### EXERCISE DESCRIPTION:
Rewrite every one of the entries below, changing each "Cifra de" to "Acordes de" and keeping everything else as it is. Leave the pictures out.

——————————

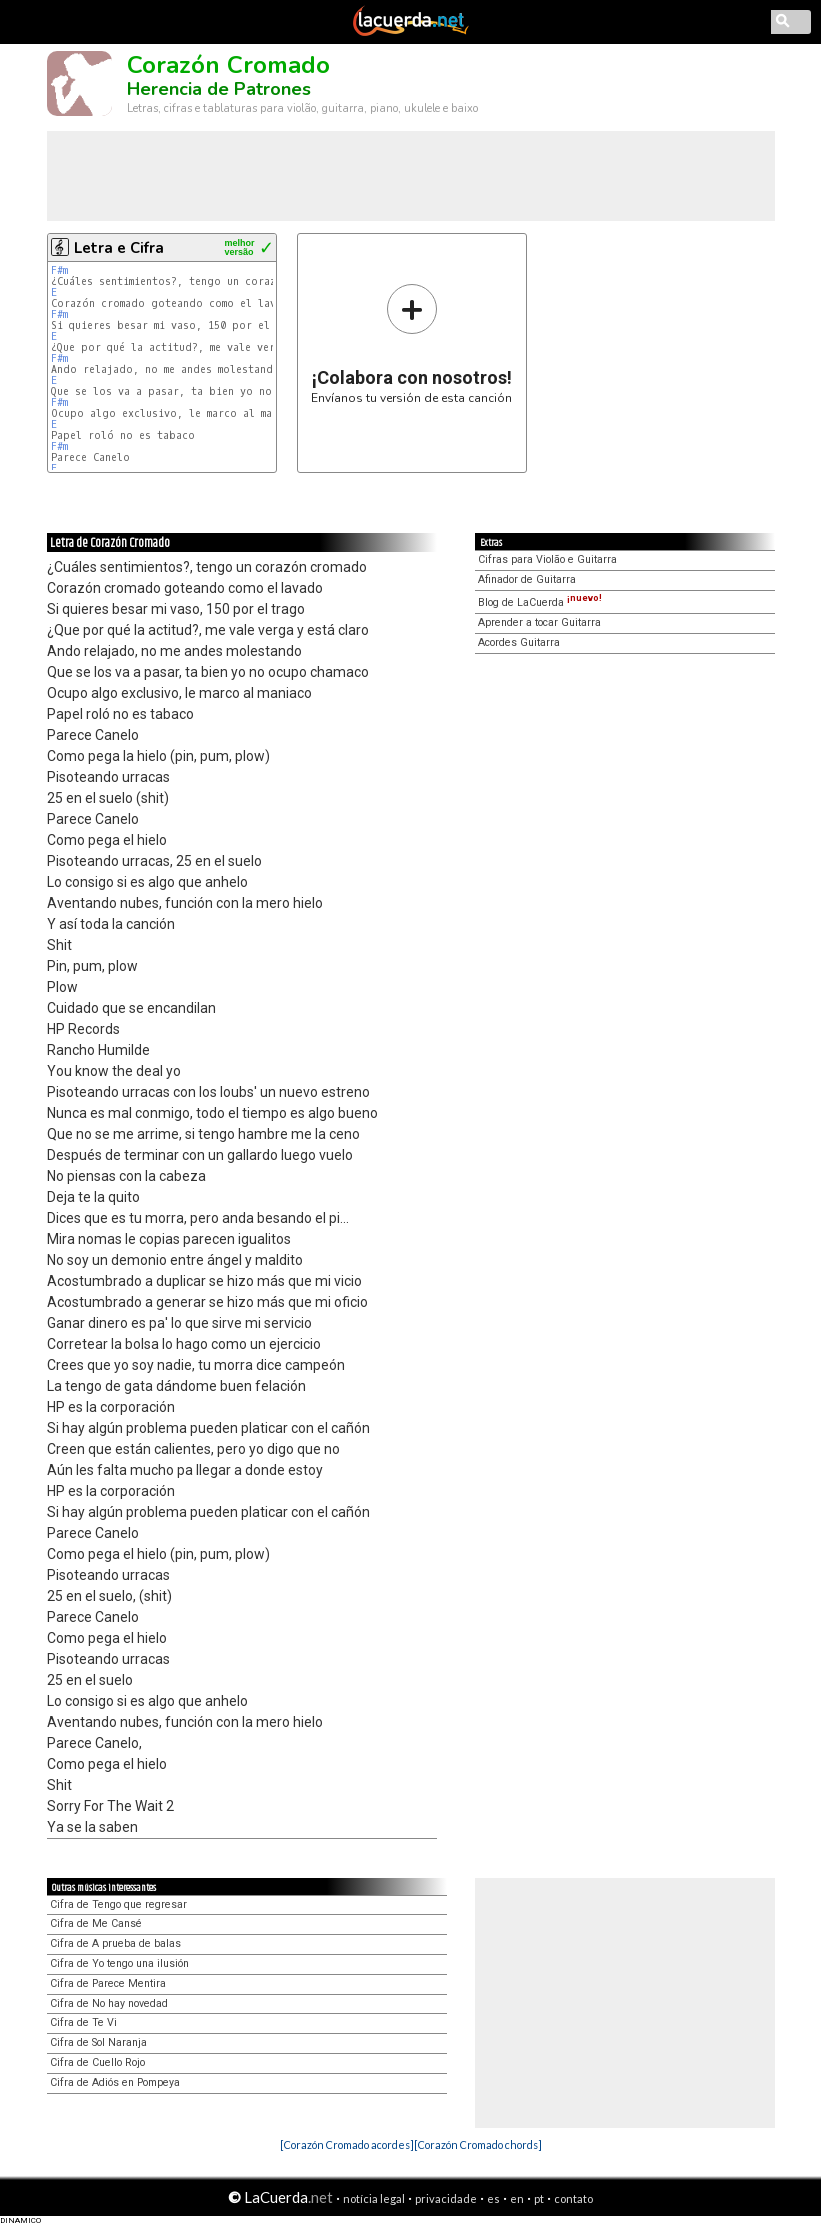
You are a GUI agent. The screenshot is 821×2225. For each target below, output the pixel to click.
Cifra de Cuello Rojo (97, 2062)
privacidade (446, 2198)
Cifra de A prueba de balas (115, 1943)
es (493, 2198)
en (517, 2198)
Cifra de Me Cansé (96, 1923)
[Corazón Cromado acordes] (347, 2144)
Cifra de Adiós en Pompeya (115, 2082)
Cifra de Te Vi (83, 2022)
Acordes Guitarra (519, 642)
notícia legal (374, 2198)
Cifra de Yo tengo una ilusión (119, 1963)
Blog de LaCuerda (540, 602)
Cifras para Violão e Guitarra (547, 559)
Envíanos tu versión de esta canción (411, 343)
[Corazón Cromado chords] (478, 2144)
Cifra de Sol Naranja (98, 2042)
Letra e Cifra (119, 248)
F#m (59, 270)
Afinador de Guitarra (527, 579)
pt (539, 2198)
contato (573, 2198)
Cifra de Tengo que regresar (118, 1904)
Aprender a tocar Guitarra (539, 622)
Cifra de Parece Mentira (108, 1983)
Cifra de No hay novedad (109, 2003)
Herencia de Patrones (219, 89)
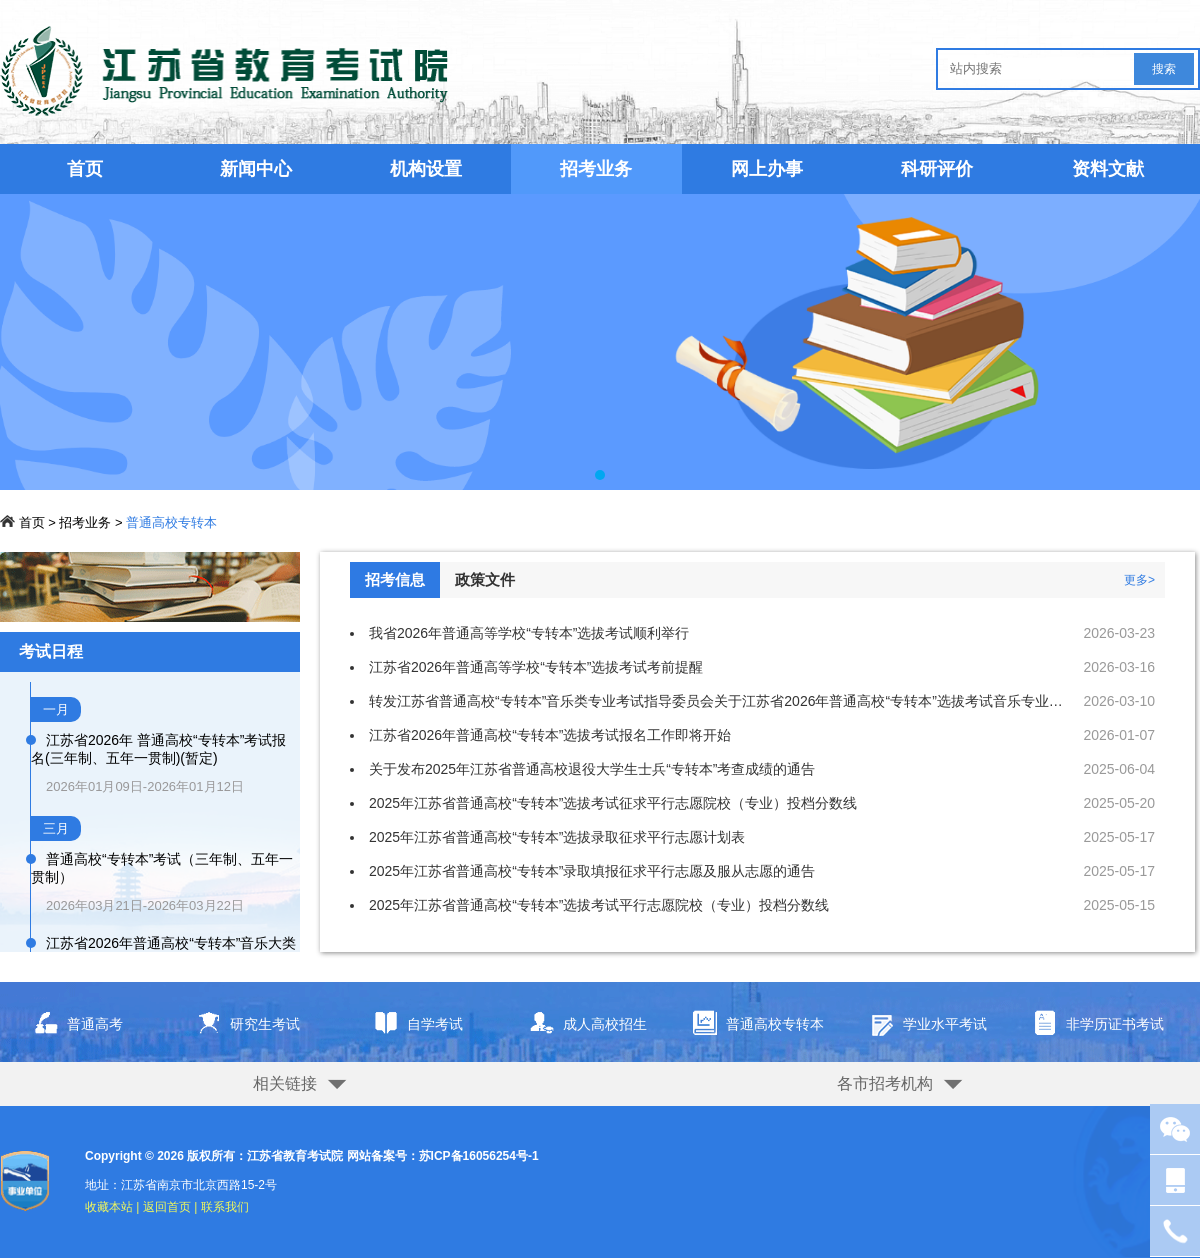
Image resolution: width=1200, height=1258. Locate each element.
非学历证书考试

——————————

### COMPLETE OUTPUT:
You are a GUI agent. The screenshot is 821×2225. For each target below, output the pixel to click.
Acordes de Cuello Rojo (97, 2062)
privacidade (446, 2198)
Acordes de A prueba de balas (115, 1943)
es (493, 2198)
en (517, 2198)
Acordes de Me Cansé (96, 1923)
[Corazón Cromado acordes] (347, 2144)
Acordes de Adiós en Pompeya (115, 2082)
Acordes de Te Vi (83, 2022)
Acordes Guitarra (519, 642)
notícia legal (374, 2198)
Acordes de Yo tengo una ilusión (119, 1963)
Blog de LaCuerda (540, 602)
Cifras para Violão e Guitarra (547, 559)
Envíanos tu versión de esta canción (411, 343)
[Corazón Cromado chords] (478, 2144)
Acordes de Sol Naranja (98, 2042)
Letra e Cifra (119, 248)
F#m (59, 270)
Afinador de Guitarra (527, 579)
pt (539, 2198)
contato (573, 2198)
Acordes de Tengo que regresar (118, 1904)
Aprender a tocar Guitarra (539, 622)
Acordes de Parece Mentira (108, 1983)
Acordes de No hay novedad (109, 2003)
Herencia de Patrones (219, 89)
Image resolution: width=1200, height=1258. Locate each element.
非学历证书考试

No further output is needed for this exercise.